Your task – Return only what runs from the line containing "Open column options beside Bulk Edit" through the last line of the entries below, exactly, omitting pictures.

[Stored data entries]

Content starts

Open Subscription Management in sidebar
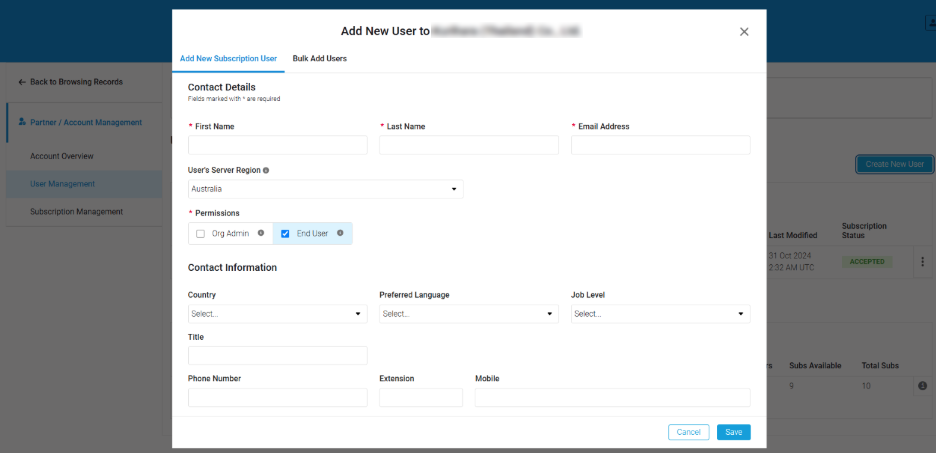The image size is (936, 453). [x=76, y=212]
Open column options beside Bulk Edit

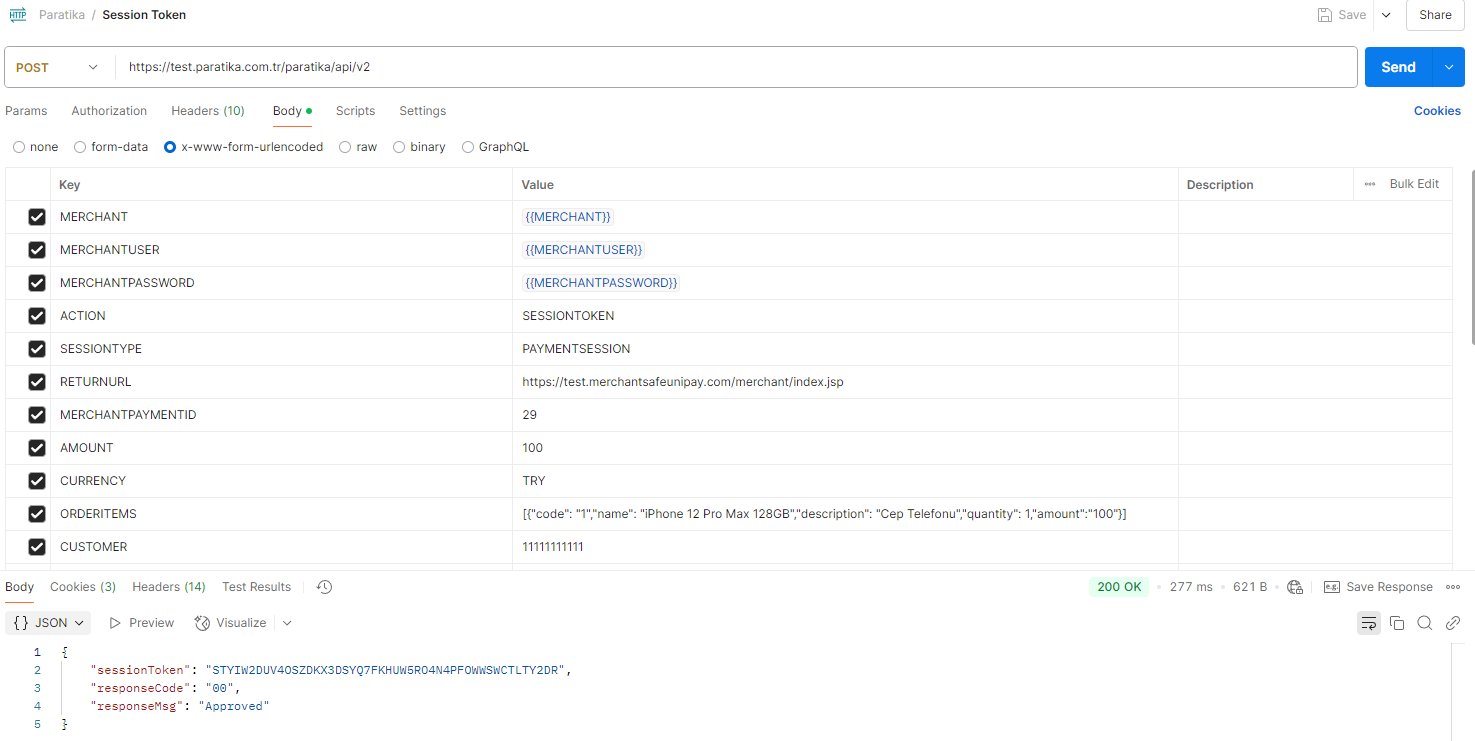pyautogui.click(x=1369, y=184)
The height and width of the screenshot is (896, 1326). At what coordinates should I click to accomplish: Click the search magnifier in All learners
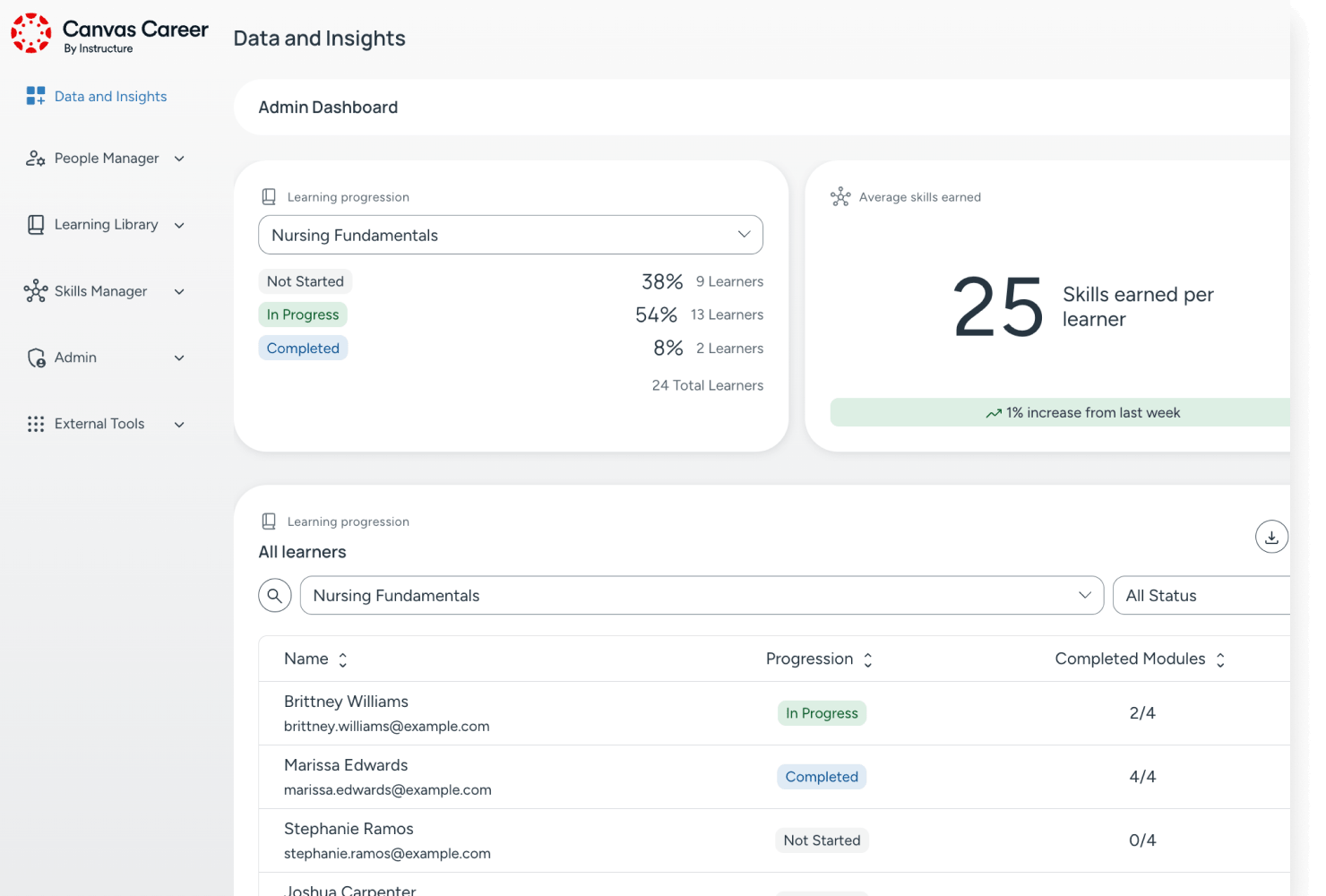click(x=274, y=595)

Content ends

Task response –
Open column options beside Bulk Edit

pyautogui.click(x=1369, y=184)
The height and width of the screenshot is (896, 1326). At what coordinates should I click to accomplish: Click the search magnifier in All learners
click(x=274, y=595)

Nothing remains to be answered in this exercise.